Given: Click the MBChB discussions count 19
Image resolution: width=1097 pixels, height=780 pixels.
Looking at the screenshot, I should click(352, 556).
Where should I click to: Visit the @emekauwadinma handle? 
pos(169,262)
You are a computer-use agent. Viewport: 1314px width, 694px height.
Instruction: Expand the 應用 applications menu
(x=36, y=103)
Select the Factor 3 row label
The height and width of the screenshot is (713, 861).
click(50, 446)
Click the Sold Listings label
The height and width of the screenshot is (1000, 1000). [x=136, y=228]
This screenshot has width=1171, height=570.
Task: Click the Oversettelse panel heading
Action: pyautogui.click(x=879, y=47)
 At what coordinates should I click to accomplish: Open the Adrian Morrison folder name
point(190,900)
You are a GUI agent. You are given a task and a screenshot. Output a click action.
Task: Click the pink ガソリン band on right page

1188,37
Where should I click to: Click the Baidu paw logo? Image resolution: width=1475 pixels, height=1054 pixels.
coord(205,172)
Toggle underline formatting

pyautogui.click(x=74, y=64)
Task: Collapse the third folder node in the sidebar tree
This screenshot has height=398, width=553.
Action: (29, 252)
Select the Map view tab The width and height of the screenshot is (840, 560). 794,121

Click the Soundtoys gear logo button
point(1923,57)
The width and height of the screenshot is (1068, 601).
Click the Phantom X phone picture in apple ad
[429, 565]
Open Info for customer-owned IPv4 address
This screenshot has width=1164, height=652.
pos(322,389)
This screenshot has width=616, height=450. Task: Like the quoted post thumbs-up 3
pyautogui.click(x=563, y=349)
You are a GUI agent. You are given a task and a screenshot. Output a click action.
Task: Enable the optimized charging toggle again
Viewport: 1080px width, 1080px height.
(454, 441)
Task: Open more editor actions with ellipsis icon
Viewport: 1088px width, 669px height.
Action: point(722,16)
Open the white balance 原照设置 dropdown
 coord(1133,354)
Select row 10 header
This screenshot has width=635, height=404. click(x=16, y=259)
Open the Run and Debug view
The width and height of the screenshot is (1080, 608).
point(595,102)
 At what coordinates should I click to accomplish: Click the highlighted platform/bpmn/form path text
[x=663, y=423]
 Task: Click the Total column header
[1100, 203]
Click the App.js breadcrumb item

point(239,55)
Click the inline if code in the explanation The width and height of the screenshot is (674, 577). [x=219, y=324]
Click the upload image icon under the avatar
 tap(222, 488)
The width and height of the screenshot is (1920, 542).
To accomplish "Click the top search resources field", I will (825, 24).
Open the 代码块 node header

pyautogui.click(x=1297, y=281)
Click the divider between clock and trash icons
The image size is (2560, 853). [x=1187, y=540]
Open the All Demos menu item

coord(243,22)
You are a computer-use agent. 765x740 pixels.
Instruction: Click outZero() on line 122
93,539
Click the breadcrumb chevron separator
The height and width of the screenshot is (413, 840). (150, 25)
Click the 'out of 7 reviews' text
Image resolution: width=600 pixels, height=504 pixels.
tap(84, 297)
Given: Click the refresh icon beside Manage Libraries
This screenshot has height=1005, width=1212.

------------------------------------------------------------------------

> [EXERCISE PROMPT]:
Only the lines above that hold "agent" are wanted. Show every one of them.

> [WRITTEN RESPONSE]:
You are a computer-use agent. Viewport: 1314px width, 694px height.
You are a GUI agent. You are given a task and a screenshot. Output a click action.
You are a GUI agent. You are given a task and a screenshot. Output a click action.
You are a computer-use agent. 765x740 pixels.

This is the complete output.